Convert the data below into a JSON list of strings, one string per line, skipping any blank lines.

Item-finding records
┄┄┄┄┄┄┄┄┄┄┄┄┄┄┄┄┄┄┄┄
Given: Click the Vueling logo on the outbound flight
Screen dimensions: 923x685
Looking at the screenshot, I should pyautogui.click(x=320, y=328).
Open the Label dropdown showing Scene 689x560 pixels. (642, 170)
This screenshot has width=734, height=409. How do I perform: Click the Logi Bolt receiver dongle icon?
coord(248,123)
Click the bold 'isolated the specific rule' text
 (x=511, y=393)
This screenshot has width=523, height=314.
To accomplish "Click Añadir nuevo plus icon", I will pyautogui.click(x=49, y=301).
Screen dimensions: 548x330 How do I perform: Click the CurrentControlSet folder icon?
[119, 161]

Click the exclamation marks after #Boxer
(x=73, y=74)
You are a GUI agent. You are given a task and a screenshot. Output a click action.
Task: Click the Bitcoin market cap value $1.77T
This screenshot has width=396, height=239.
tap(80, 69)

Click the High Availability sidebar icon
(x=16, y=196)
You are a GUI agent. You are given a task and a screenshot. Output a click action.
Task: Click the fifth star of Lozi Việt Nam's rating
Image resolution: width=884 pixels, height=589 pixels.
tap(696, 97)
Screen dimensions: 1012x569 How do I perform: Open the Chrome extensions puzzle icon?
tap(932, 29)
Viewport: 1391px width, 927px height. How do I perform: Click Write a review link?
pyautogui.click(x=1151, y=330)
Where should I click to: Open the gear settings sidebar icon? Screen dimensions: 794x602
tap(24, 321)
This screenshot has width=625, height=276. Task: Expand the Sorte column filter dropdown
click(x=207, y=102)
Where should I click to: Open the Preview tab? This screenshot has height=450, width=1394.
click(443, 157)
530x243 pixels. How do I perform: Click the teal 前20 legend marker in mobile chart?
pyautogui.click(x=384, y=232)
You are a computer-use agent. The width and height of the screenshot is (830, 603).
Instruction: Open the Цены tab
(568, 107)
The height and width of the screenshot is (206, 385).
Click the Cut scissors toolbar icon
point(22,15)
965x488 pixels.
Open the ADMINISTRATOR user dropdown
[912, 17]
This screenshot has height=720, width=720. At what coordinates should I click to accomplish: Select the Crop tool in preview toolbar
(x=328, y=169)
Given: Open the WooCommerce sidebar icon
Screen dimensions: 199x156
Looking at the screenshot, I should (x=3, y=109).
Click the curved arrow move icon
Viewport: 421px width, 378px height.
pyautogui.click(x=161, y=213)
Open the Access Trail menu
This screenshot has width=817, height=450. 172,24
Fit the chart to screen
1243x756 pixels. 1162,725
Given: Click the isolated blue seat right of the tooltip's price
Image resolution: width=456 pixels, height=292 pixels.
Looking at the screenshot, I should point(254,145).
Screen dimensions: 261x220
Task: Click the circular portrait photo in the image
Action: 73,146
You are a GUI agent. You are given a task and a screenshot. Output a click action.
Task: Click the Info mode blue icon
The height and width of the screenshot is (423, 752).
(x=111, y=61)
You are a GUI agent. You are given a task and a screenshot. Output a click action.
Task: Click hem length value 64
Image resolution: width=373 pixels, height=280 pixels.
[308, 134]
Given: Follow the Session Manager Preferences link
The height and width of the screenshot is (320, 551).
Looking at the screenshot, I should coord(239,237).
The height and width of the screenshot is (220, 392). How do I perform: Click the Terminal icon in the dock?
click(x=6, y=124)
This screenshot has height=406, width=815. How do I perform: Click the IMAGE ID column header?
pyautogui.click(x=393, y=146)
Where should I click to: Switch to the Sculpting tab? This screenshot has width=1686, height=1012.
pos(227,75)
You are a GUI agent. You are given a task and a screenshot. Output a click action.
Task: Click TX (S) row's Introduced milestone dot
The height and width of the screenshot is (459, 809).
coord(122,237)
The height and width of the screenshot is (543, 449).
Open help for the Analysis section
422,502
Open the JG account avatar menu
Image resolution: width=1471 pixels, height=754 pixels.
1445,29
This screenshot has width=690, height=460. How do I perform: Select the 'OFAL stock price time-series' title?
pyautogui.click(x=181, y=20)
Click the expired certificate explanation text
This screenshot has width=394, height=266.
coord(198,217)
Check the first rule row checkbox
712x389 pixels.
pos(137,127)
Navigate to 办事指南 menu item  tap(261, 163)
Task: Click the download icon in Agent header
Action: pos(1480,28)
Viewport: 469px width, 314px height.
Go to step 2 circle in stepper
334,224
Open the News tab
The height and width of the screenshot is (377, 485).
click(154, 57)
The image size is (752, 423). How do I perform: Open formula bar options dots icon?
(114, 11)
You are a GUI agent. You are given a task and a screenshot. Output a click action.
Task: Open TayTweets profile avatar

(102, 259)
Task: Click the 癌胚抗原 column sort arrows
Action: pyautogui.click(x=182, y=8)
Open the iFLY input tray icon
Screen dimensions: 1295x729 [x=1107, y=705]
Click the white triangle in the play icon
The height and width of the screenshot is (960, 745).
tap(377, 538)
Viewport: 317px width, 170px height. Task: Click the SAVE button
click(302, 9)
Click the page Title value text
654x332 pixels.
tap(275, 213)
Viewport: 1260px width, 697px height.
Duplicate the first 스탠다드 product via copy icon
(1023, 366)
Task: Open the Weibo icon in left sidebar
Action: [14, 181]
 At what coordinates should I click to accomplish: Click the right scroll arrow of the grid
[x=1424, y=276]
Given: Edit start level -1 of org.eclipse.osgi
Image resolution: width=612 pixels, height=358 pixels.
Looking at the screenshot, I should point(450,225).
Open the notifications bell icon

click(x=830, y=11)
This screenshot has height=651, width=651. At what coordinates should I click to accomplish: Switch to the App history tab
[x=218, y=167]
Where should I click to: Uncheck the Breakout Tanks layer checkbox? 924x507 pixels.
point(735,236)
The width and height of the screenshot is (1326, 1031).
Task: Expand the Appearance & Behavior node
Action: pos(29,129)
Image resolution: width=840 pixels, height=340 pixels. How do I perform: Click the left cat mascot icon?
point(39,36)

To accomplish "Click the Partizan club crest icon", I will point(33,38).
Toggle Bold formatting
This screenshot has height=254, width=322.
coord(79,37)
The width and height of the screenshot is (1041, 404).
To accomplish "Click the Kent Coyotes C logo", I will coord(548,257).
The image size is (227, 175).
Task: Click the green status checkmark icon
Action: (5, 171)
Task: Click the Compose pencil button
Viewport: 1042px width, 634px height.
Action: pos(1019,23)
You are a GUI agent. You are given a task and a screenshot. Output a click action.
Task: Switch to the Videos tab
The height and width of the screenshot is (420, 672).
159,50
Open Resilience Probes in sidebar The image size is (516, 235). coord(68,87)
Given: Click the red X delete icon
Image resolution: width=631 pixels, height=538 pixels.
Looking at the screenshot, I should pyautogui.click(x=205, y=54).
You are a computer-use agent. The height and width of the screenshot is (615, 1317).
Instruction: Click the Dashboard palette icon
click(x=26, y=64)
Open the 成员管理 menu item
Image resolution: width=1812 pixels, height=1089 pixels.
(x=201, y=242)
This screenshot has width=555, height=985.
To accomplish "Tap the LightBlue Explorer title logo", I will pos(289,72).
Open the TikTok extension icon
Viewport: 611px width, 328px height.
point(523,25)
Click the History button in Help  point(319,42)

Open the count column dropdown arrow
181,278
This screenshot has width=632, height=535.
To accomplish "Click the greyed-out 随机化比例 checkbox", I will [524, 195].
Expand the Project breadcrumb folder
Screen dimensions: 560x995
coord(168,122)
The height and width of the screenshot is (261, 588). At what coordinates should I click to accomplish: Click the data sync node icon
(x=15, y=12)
┄┄┄┄┄┄┄┄┄┄┄┄┄┄┄┄┄┄┄┄
◆ Result below
[
  "Given: Click the Vueling logo on the outbound flight",
  "Screen dimensions: 923x685",
  "Looking at the screenshot, I should pyautogui.click(x=320, y=328).",
  "Open the Label dropdown showing Scene 689x560 pixels. (642, 170)",
  "This screenshot has width=734, height=409. How do I perform: Click the Logi Bolt receiver dongle icon?",
  "coord(248,123)",
  "Click the bold 'isolated the specific rule' text",
  " (x=511, y=393)",
  "This screenshot has width=523, height=314.",
  "To accomplish \"Click Añadir nuevo plus icon\", I will pyautogui.click(x=49, y=301).",
  "Screen dimensions: 548x330 How do I perform: Click the CurrentControlSet folder icon?",
  "[119, 161]",
  "Click the exclamation marks after #Boxer",
  "(x=73, y=74)",
  "You are a GUI agent. You are given a task and a screenshot. Output a click action.",
  "Task: Click the Bitcoin market cap value $1.77T",
  "This screenshot has width=396, height=239.",
  "tap(80, 69)",
  "Click the High Availability sidebar icon",
  "(x=16, y=196)",
  "You are a GUI agent. You are given a task and a screenshot. Output a click action.",
  "Task: Click the fifth star of Lozi Việt Nam's rating",
  "Image resolution: width=884 pixels, height=589 pixels.",
  "tap(696, 97)",
  "Screen dimensions: 1012x569 How do I perform: Open the Chrome extensions puzzle icon?",
  "tap(932, 29)",
  "Viewport: 1391px width, 927px height. How do I perform: Click Write a review link?",
  "pyautogui.click(x=1151, y=330)",
  "Where should I click to: Open the gear settings sidebar icon? Screen dimensions: 794x602",
  "tap(24, 321)",
  "This screenshot has width=625, height=276. Task: Expand the Sorte column filter dropdown",
  "click(x=207, y=102)",
  "Where should I click to: Open the Preview tab? This screenshot has height=450, width=1394.",
  "click(443, 157)",
  "530x243 pixels. How do I perform: Click the teal 前20 legend marker in mobile chart?",
  "pyautogui.click(x=384, y=232)",
  "You are a computer-use agent. The width and height of the screenshot is (830, 603).",
  "Instruction: Open the Цены tab",
  "(568, 107)",
  "The height and width of the screenshot is (206, 385).",
  "Click the Cut scissors toolbar icon",
  "point(22,15)",
  "965x488 pixels.",
  "Open the ADMINISTRATOR user dropdown",
  "[912, 17]",
  "This screenshot has height=720, width=720. At what coordinates should I click to accomplish: Select the Crop tool in preview toolbar",
  "(x=328, y=169)",
  "Given: Open the WooCommerce sidebar icon",
  "Screen dimensions: 199x156",
  "Looking at the screenshot, I should (x=3, y=109).",
  "Click the curved arrow move icon",
  "Viewport: 421px width, 378px height.",
  "pyautogui.click(x=161, y=213)",
  "Open the Access Trail menu",
  "This screenshot has width=817, height=450. 172,24",
  "Fit the chart to screen",
  "1243x756 pixels. 1162,725",
  "Given: Click the isolated blue seat right of the tooltip's price",
  "Image resolution: width=456 pixels, height=292 pixels.",
  "Looking at the screenshot, I should point(254,145).",
  "Screen dimensions: 261x220",
  "Task: Click the circular portrait photo in the image",
  "Action: 73,146",
  "You are a GUI agent. You are given a task and a screenshot. Output a click action.",
  "Task: Click the Info mode blue icon",
  "The height and width of the screenshot is (423, 752).",
  "(x=111, y=61)",
  "You are a GUI agent. You are given a task and a screenshot. Output a click action.",
  "Task: Click hem length value 64",
  "Image resolution: width=373 pixels, height=280 pixels.",
  "[308, 134]",
  "Given: Follow the Session Manager Preferences link",
  "The height and width of the screenshot is (320, 551).",
  "Looking at the screenshot, I should coord(239,237).",
  "The height and width of the screenshot is (220, 392). How do I perform: Click the Terminal icon in the dock?",
  "click(x=6, y=124)",
  "This screenshot has height=406, width=815. How do I perform: Click the IMAGE ID column header?",
  "pyautogui.click(x=393, y=146)",
  "Where should I click to: Switch to the Sculpting tab? This screenshot has width=1686, height=1012.",
  "pos(227,75)",
  "You are a GUI agent. You are given a task and a screenshot. Output a click action.",
  "Task: Click TX (S) row's Introduced milestone dot",
  "The height and width of the screenshot is (459, 809).",
  "coord(122,237)",
  "The height and width of the screenshot is (543, 449).",
  "Open help for the Analysis section",
  "422,502",
  "Open the JG account avatar menu",
  "Image resolution: width=1471 pixels, height=754 pixels.",
  "1445,29",
  "This screenshot has width=690, height=460. How do I perform: Select the 'OFAL stock price time-series' title?",
  "pyautogui.click(x=181, y=20)",
  "Click the expired certificate explanation text",
  "This screenshot has width=394, height=266.",
  "coord(198,217)",
  "Check the first rule row checkbox",
  "712x389 pixels.",
  "pos(137,127)",
  "Navigate to 办事指南 menu item  tap(261, 163)",
  "Task: Click the download icon in Agent header",
  "Action: pos(1480,28)",
  "Viewport: 469px width, 314px height.",
  "Go to step 2 circle in stepper",
  "334,224",
  "Open the News tab",
  "The height and width of the screenshot is (377, 485).",
  "click(154, 57)",
  "The image size is (752, 423). How do I perform: Open formula bar options dots icon?",
  "(114, 11)",
  "You are a GUI agent. You are given a task and a screenshot. Output a click action.",
  "Task: Open TayTweets profile avatar",
  "(102, 259)",
  "Task: Click the 癌胚抗原 column sort arrows",
  "Action: pyautogui.click(x=182, y=8)",
  "Open the iFLY input tray icon",
  "Screen dimensions: 1295x729 [x=1107, y=705]",
  "Click the white triangle in the play icon",
  "The height and width of the screenshot is (960, 745).",
  "tap(377, 538)",
  "Viewport: 317px width, 170px height. Task: Click the SAVE button",
  "click(302, 9)",
  "Click the page Title value text",
  "654x332 pixels.",
  "tap(275, 213)",
  "Viewport: 1260px width, 697px height.",
  "Duplicate the first 스탠다드 product via copy icon",
  "(1023, 366)",
  "Task: Open the Weibo icon in left sidebar",
  "Action: [14, 181]",
  " At what coordinates should I click to accomplish: Click the right scroll arrow of the grid",
  "[x=1424, y=276]",
  "Given: Edit start level -1 of org.eclipse.osgi",
  "Image resolution: width=612 pixels, height=358 pixels.",
  "Looking at the screenshot, I should point(450,225).",
  "Open the notifications bell icon",
  "click(x=830, y=11)",
  "This screenshot has height=651, width=651. At what coordinates should I click to accomplish: Switch to the App history tab",
  "[x=218, y=167]",
  "Where should I click to: Uncheck the Breakout Tanks layer checkbox? 924x507 pixels.",
  "point(735,236)",
  "The width and height of the screenshot is (1326, 1031).",
  "Task: Expand the Appearance & Behavior node",
  "Action: pos(29,129)",
  "Image resolution: width=840 pixels, height=340 pixels. How do I perform: Click the left cat mascot icon?",
  "point(39,36)",
  "To accomplish \"Click the Partizan club crest icon\", I will point(33,38).",
  "Toggle Bold formatting",
  "This screenshot has height=254, width=322.",
  "coord(79,37)",
  "The width and height of the screenshot is (1041, 404).",
  "To accomplish \"Click the Kent Coyotes C logo\", I will coord(548,257).",
  "The image size is (227, 175).",
  "Task: Click the green status checkmark icon",
  "Action: (5, 171)",
  "Task: Click the Compose pencil button",
  "Viewport: 1042px width, 634px height.",
  "Action: pos(1019,23)",
  "You are a GUI agent. You are given a task and a screenshot. Output a click action.",
  "Task: Switch to the Videos tab",
  "The height and width of the screenshot is (420, 672).",
  "159,50",
  "Open Resilience Probes in sidebar The image size is (516, 235). coord(68,87)",
  "Given: Click the red X delete icon",
  "Image resolution: width=631 pixels, height=538 pixels.",
  "Looking at the screenshot, I should pyautogui.click(x=205, y=54).",
  "You are a computer-use agent. The height and width of the screenshot is (615, 1317).",
  "Instruction: Click the Dashboard palette icon",
  "click(x=26, y=64)",
  "Open the 成员管理 menu item",
  "Image resolution: width=1812 pixels, height=1089 pixels.",
  "(x=201, y=242)",
  "This screenshot has width=555, height=985.",
  "To accomplish \"Tap the LightBlue Explorer title logo\", I will pos(289,72).",
  "Open the TikTok extension icon",
  "Viewport: 611px width, 328px height.",
  "point(523,25)",
  "Click the History button in Help  point(319,42)",
  "Open the count column dropdown arrow",
  "181,278",
  "This screenshot has width=632, height=535.",
  "To accomplish \"Click the greyed-out 随机化比例 checkbox\", I will [524, 195].",
  "Expand the Project breadcrumb folder",
  "Screen dimensions: 560x995",
  "coord(168,122)",
  "The height and width of the screenshot is (261, 588). At what coordinates should I click to accomplish: Click the data sync node icon",
  "(x=15, y=12)"
]